In fact, women in low-income households are more prone to bingeing, according to a Cornell University study. Of course, poverty is hardly news to much of Indian country. Yet despite the heightened risk for disordered eating, Native sufferers may be less likely to recognize when they have a problem.
“Possibly we’ve got women who aren’t reporting, or providers who aren’t assessing,” says Bartgis. “It’s not seen a lot, so there’s an idea that it’s something that affects other people.”
Even if a sufferer reports her symptoms to a doctor and is properly diagnosed, proper care can be hard to come by.
“If we had a patient who had a serious eating disorder as a primary diagnosis, I’d probably want to send them to a specialty clinic for that—but that’s a luxury within the Indian health-care system that we don’t have,” says Bartgis. “Even when someone has a chronic history of trying to commit suicide, we have a hard time getting them access to specialty care.
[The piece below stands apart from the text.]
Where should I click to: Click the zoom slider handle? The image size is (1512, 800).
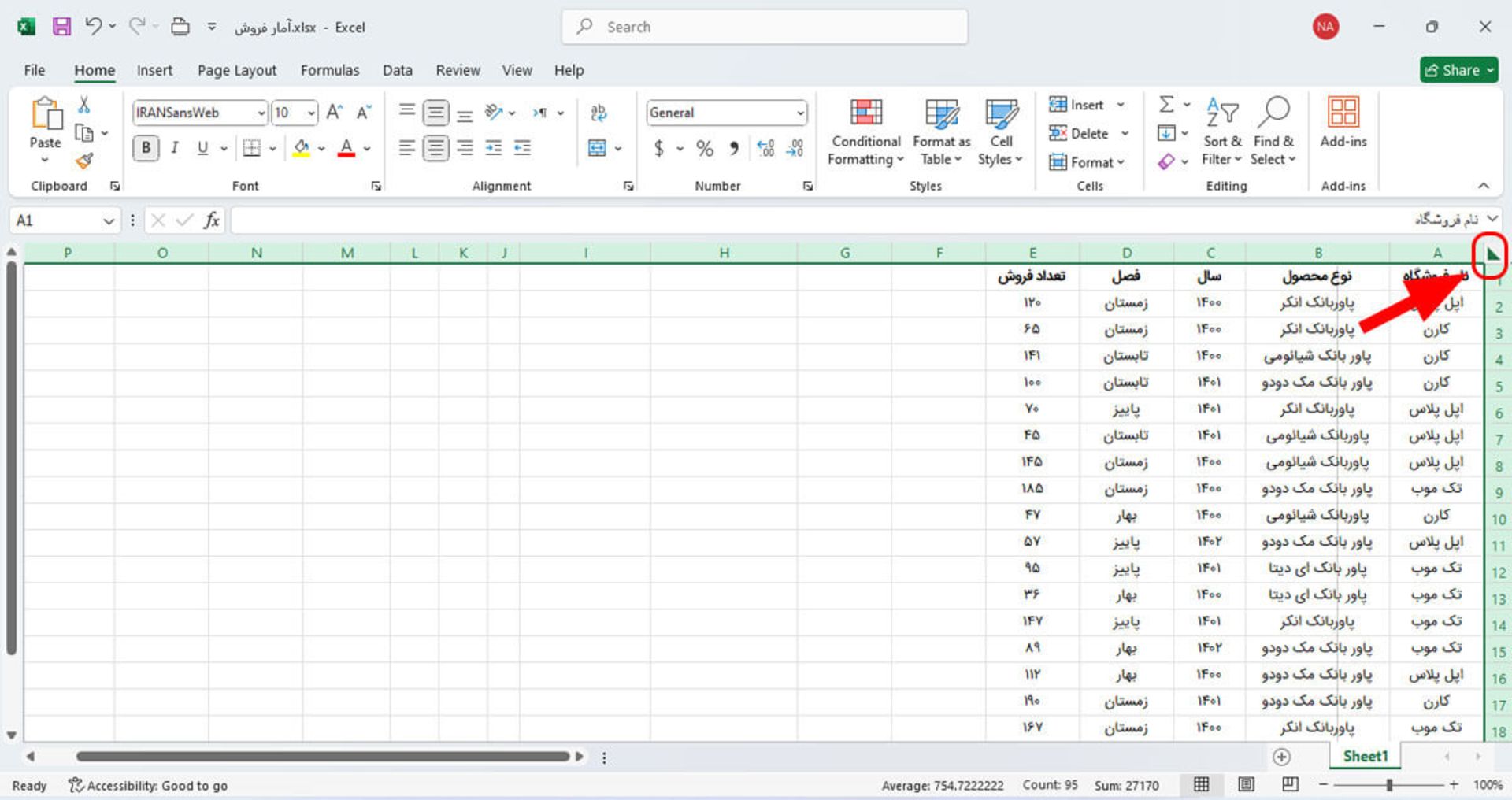point(1389,785)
So the system’s ability to address these problems is probably an issue.”
Still, there are ways available to get support. The National Eating Disorders Association and the Binge Eating Disorder Association offer referrals for eating-disorder recovery groups. Overeaters Anonymous, which is a 12-step program modeled on the principles of Alcoholics Anonymous, holds meetings in every state and also hosts support groups online and over the telephone. It may be hard, but it is possible to recover from eating disorders, including binge eating.
“No matter how hard things get, you must keep moving slowly, steadily, gently forward,” says Gold, who spent 15 years suffering from and battling BED, in Food, The Good Girl’s Drug. “That’s how you’ll get to freedom and recovery—and when you do, you’re going to be blown away by how good it feels.”